### PROBLEM REQUIREMENTS
Reproduce the lines of the listing below word for word, starting at the line that contains "You are a computer-use agent." and ending at the line that contains "click(40, 230)", with both of those lines included and the pictures left out.
-- start of EXERCISE DATA --
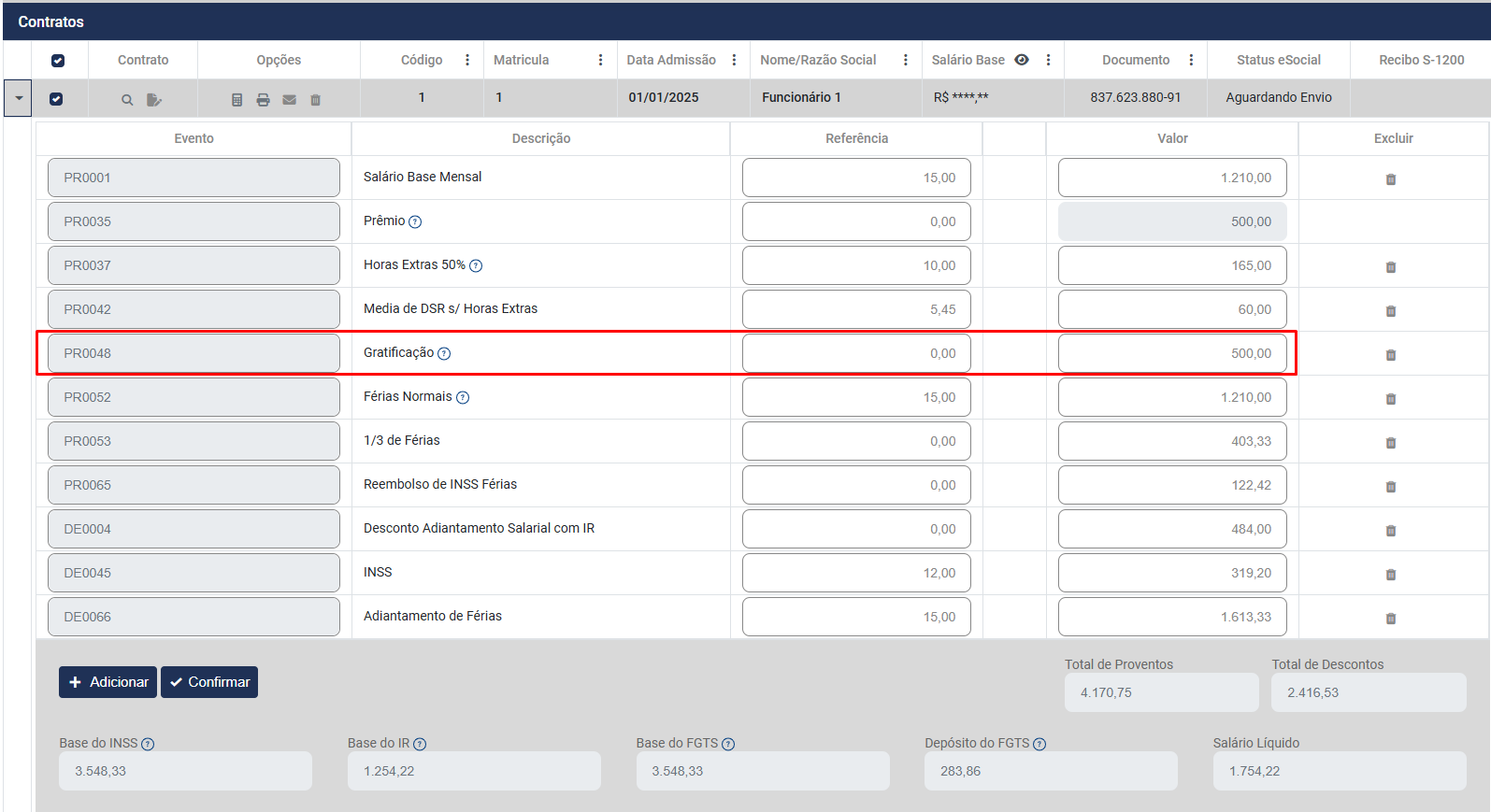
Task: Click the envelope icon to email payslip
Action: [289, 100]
-- end of EXERCISE DATA --
-- start of EXERCISE DATA --
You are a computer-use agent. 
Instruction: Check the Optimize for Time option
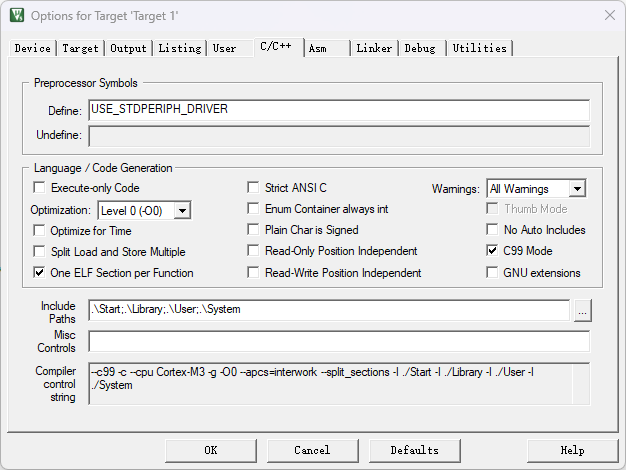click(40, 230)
-- end of EXERCISE DATA --
### ANSWER TO THIS PROBLEM
You are a computer-use agent. 
Instruction: Check the Optimize for Time option
click(40, 230)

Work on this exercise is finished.